Why? I find that the ideas that deem themselves important enough to wake the conscious mind are worth writing down, and they are like a precious gift to myself when I wake up in the morning, stretch, and look over to my nightstand only to see my own handwriting smiling back at me with the knowledge that they behold something magical, something from my unconscious, untamed mind. These ideas are free from restraint, written in a semi-conscious and unfiltered state. In fact, some of the best ideas I have had began with a note left to myself in the middle of the night, surrounded by darkness and written in a child-like scrawl.
It doesn’t matter, though, if the handwriting of my unconscious self looks childish. I wake up in the morning, put on my white, fluffy, impossibly soft robe that swishes around my ankles as I stumble into the ceramic-tile floored kitchen to start the coffee brewing. It seems as though the fairy dust that covered my eyes and invaded my thoughts, dousing them with magic as I slept, left some remnants in my eyes in the morning. It seems that the romance of dreams, and the thoughts that wake me from sleep leave their mark on me, clinging to the back of my impossibly soft robe first thing in the morning. If I close my eyes and breathe in the scent of the coffee while it bubbles and brews, I can imagine the sparkling fairy dust of my dreams inching its way to my brain, stirring up old thoughts that have been left over from the night. Sometimes they make it to their destination, tickling thoughts back to the forefront of my mind; other times, I sit at my kitchen table, swinging my feet, brushing my legs against my luxurious robe, frustrated that these brilliant thoughts have escaped, leaving me trying in vain to sweep up the scattered sparkly remnants.
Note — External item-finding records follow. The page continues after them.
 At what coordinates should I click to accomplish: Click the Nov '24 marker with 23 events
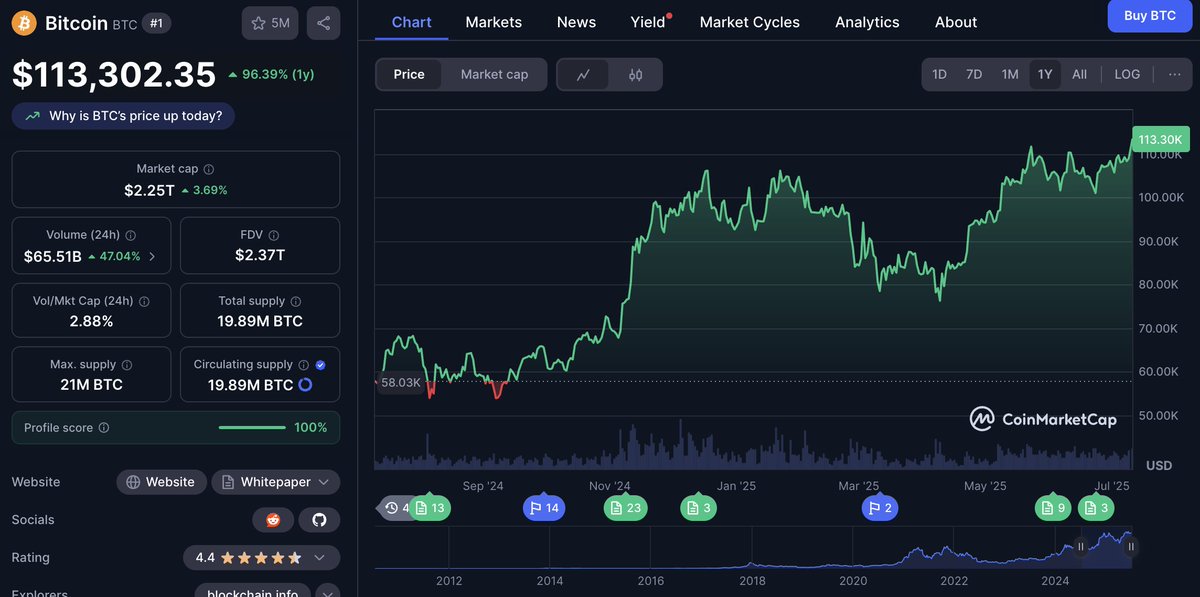pyautogui.click(x=626, y=508)
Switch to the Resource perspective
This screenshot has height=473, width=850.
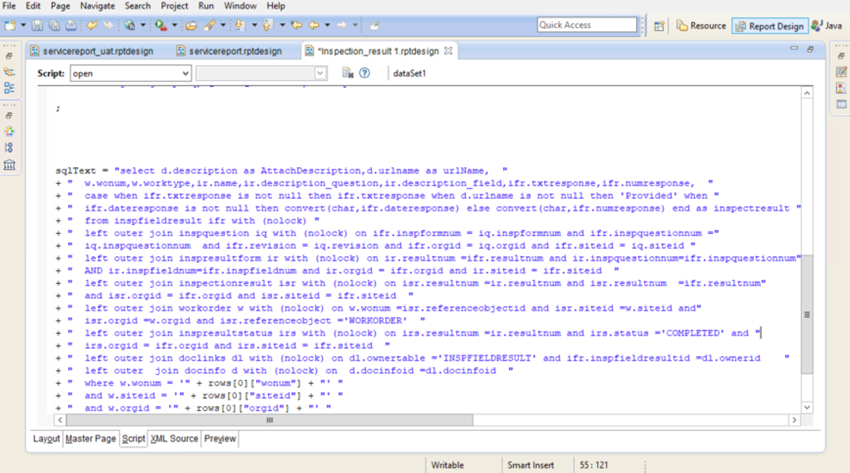pos(701,25)
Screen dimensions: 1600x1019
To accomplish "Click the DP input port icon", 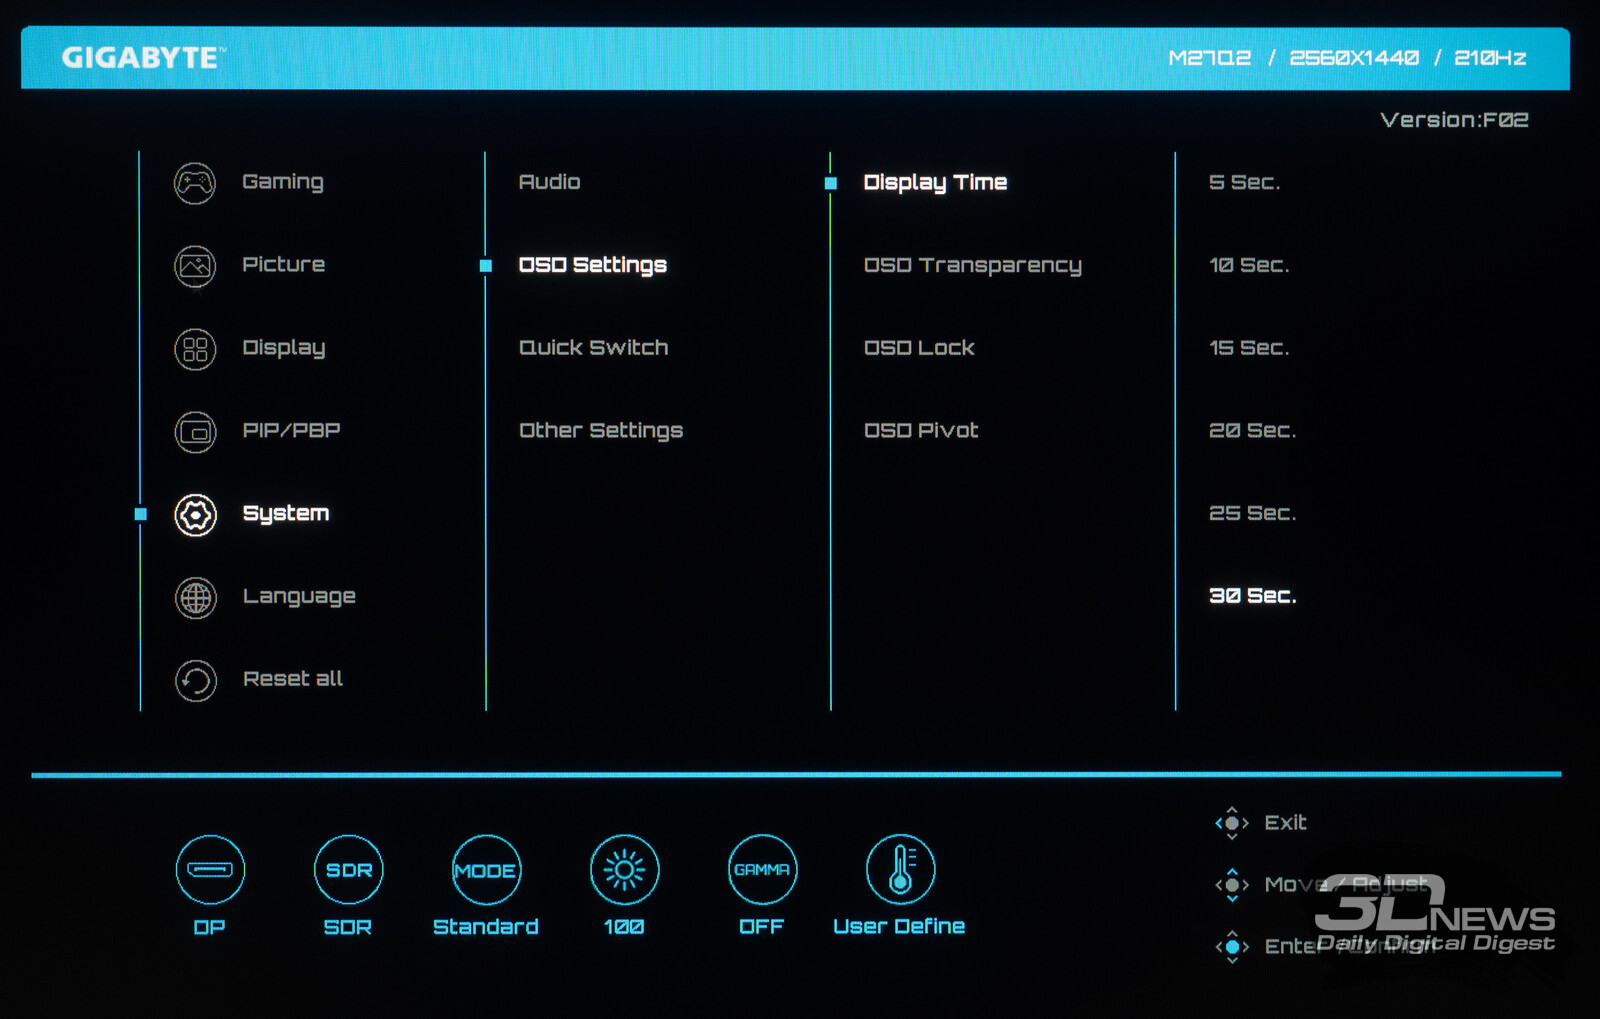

So goes everything, I tell myself, waiting for the frustration to pass. It seems that the moment you stop hunting for something is just the moment when it decides to cross your path, circling back into your arms. So the less I worry about the brilliance of last night’s ideas, the sooner they’ll come back to me in one form or another. The transience of my world is sharp; it shimmers around me like I am walking through a dream. So what remains? What is permanent? I don’t have an answer, but the thought of that both frightens and excites me. I am afraid to lose these thoughts, afraid to lose the momentum of writing when I am holding onto an idea so tightly. But these are minor losses, and as I glance down at Foster, I wonder when a true loss might throw this transience into perspective. I shudder, and hope against the odds that I never lose him. But for now I brush that thought away, as his freshly-ruffled fur floats suspended in mid-air, and focus on the sparkling remnants of dreams, working vainly to flesh them out before they evaporate.
When the sparkles fade away, melting into the glowing morning air, I shrug, hoping that perhaps they’ll visit me again the next night. Until then, I start all over again in my place of solitude and comfort, knowing that my thoughts are kept safe, here in my tree house, with Foster sleeping by my side as I write.